EXERCISE DESCRIPTION. Repeat word for word the part of the passage below about statistics faculty helping colleagues that begins at the words "A stats faculty" and stops after "back for revisions.".

SOURCE EXTRACT.
■ ■ ■ ■ ■ ■ ■

Amy Wagaman and Sheila Jaswal
(L to R) Amy Wagaman, associate professor of statistics and Sheila Jaswal, associate professor of chemistry

Even professors may need help with their math.

Students familiar with Amherst’s mathematics and statistics department know that there are teaching assistants, including the student Statistics and Data Science Fellows, who help out in classes and consult at the Moss Quantitative Center.

This happens on the faculty level as well. Professors who specialize in understanding how statistics work routinely spend time with colleagues in other departments whose research requires wrangling numbers, but who may not be well-versed in analyzing them for patterns.

A stats faculty member might help a colleague with an analysis for a particular paper, says Amy S. Wagaman, associate professor of statistics. Or the help could come later in the process when a peer-reviewed paper has come back for revisions.

“In the past, I've helped [colleagues in] biology, neuroscience, geology, anthropology, chemistry, computer science. We’ve talked to other folks in math. We’ve had questions from people in political science and psychology,” she says.

Lending her expertise to so many different disciplines doesn’t feel like a stretch to Wagaman, who, as an undergraduate at Kenyon College, majored in not only math but also anthropology.

“I actually found out that I liked statistics because I saw it being used in anthropology,” she says.

Wagaman currently meets weekly with Associate Professor of Chemistry Sheila Jaswal, a collaboration that dates back to 2011, when the two were new to the College.

■ ■ ■ ■ ■ ■ ■

DATASET EXTRACT.

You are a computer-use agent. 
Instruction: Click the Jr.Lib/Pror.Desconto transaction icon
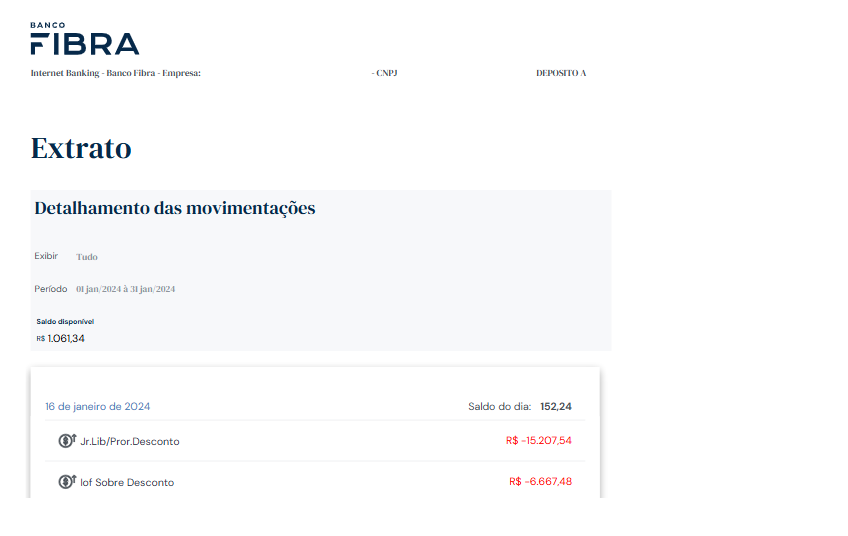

■ ■ ■ ■ ■ ■ ■

EXPECTED ANSWER.
A stats faculty member might help a colleague with an analysis for a particular paper, says Amy S. Wagaman, associate professor of statistics. Or the help could come later in the process when a peer-reviewed paper has come back for revisions.